Negara Indonesia adalah negara yang kaya dengan keanekaragaman hayati. Ini karena wilayah indonesia termasuk negara tropis dengan curah hujan yang tinggi selama 6 bulan. Diperkirakan sebanyak 300 ribu jenis satwa liar hidup di bumi pertiwi ini. Dalam catatan IUCN ( International Union for Conservation of Nature) terdapat 1538 jenis burung dimana 20 % burung termasuk satwa endemik.
Meskipun kaya dengan aneka satwa, ancaman terhadap kehidupan mereka bukan tidak terjadi. Ancaman tersebut bisa karena faktor alam yang rusak maupun dari faktor manusia yaitu terjadinya perburuan satwa.

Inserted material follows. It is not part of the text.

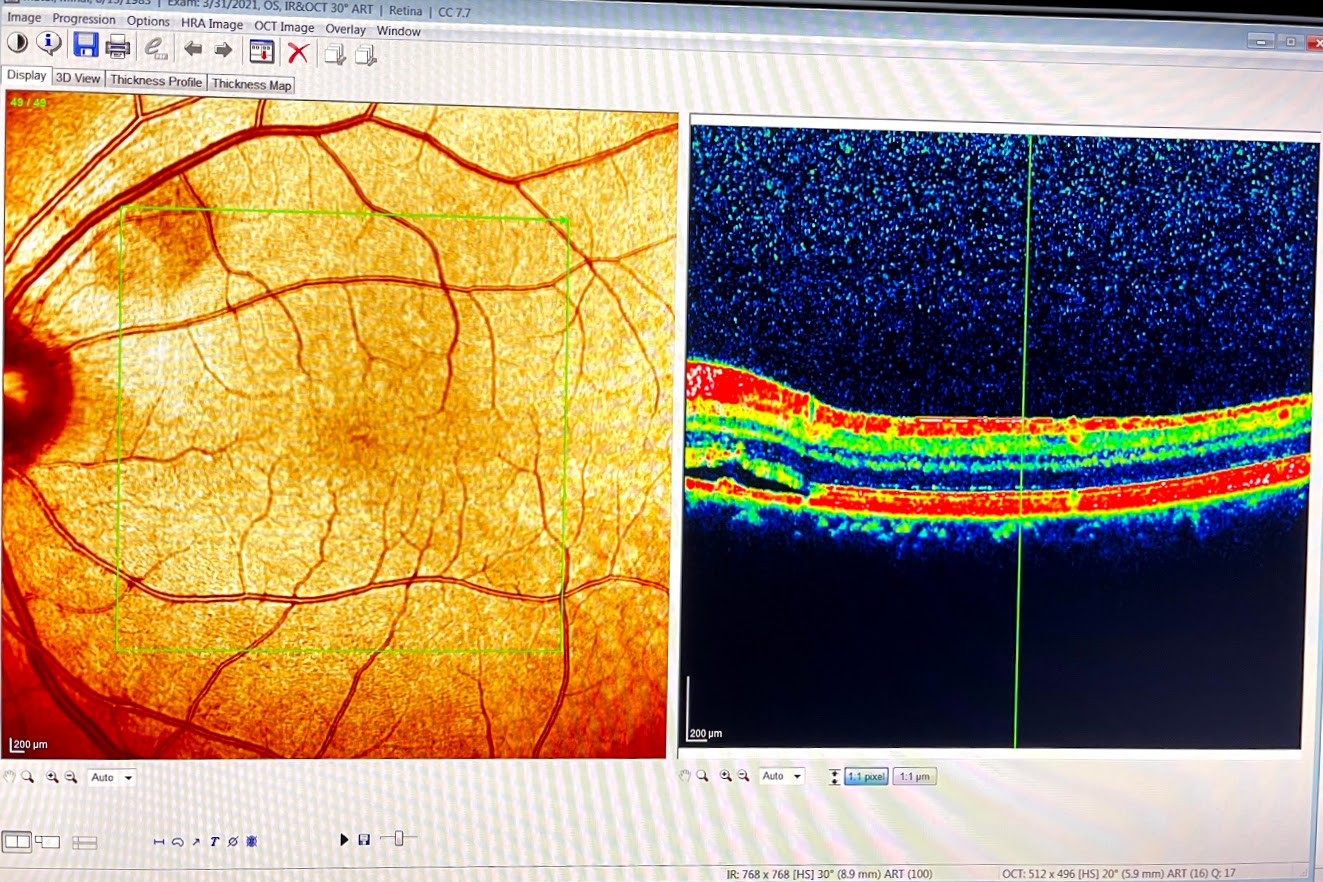Open Auto zoom dropdown under OCT scan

Bagaimana dengan populasi burung walet ( Colocalia fushipaga) yang hidup subur di Indonesia ini. Apakah ancaman terhadap satwa unggas unik ini juga terjadi?
Ancaman kepunahan populasi walet di gua sudah terjadi. Salah satunya di Gua Karangbolong Kebumen Jawa Tengah. Gua Karangbolong sebelumnya menjadi ikon walet di Indonesia. Gua raksasa yang berada persis di bibir pantai selatan menghadap lautan Hindia Belanda ini ditempati jutaan burung walet.

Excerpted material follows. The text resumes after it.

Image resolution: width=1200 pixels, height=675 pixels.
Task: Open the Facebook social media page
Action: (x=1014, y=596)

Hak kepemilikan gua tersebut beserta nilai ekonomi sarang burung waletnya sepenuhnya dikuasai oleh Pemda Kebumen.
Pada musim panen, pemda melelang ke pihak ke 3 untuk melakukan panen sarang burung di gua ini. Dengan peralatan sederhana yaitu bentangan tiang bambu dan tali panjang yang saling berkait di dalam rongga gua yang luas dan tinggi itu, para pemanen dengan resiko taruhan nyawa mencari rupiah dari prosentasi jumlah hasil panen secara berkelompok.
Pada 20 sampai 30 tahun lampau hasil dari panen masih sangat besar, bahkan merupakan incam primadona bagi PAD Kebumen. Namun belakangan ini jumlah panen merosot dan terus merosot. Ini akibat pola panen yang salah. Pola panen yang tidak memikirkan faktor kelestarian populasi walet di gua tersebut.
Pemda Kebumen tentu sangat rugi besar. Masyarakat sekitar pun tak lagi ada job panen sarang walet gua. Populasi burung walet di gua Karangbolong telah mendekati punah. Kejayaan walet gua yang pernah di shooting oleh beberapa stasiun televisi swasta itu ke depan bisa tinggal sejarah.
Kasus tersebut juga terjadi di gua walet sekitarnya seperti gua Karangduwur juga gua Pasir.
Gua walet di Kalimantan Barat juga mengalami hal serupa yaitu penurunan produksi. Gua gua di dalam hutan Uncak Kapuas dirasakan menurun hasil panennya. Yang semula hasil panen bisa mencapai 2 sampai 5 kwintal, belakangan menyusut drastis tinggal hitungan kilo saja.
Di Kalimantan Timur yang memiliki 100 lebih gua walet yang tersebar di 13 kecamatan, antara lain gua Kimanis, gua Ranggasan, gua Kilayak, belakangan ini produksinya juga menyusut karena populasi walet semakin tahun semakin berkurang. Faktor yang dominan karena telah terjadi pola panen yg salah.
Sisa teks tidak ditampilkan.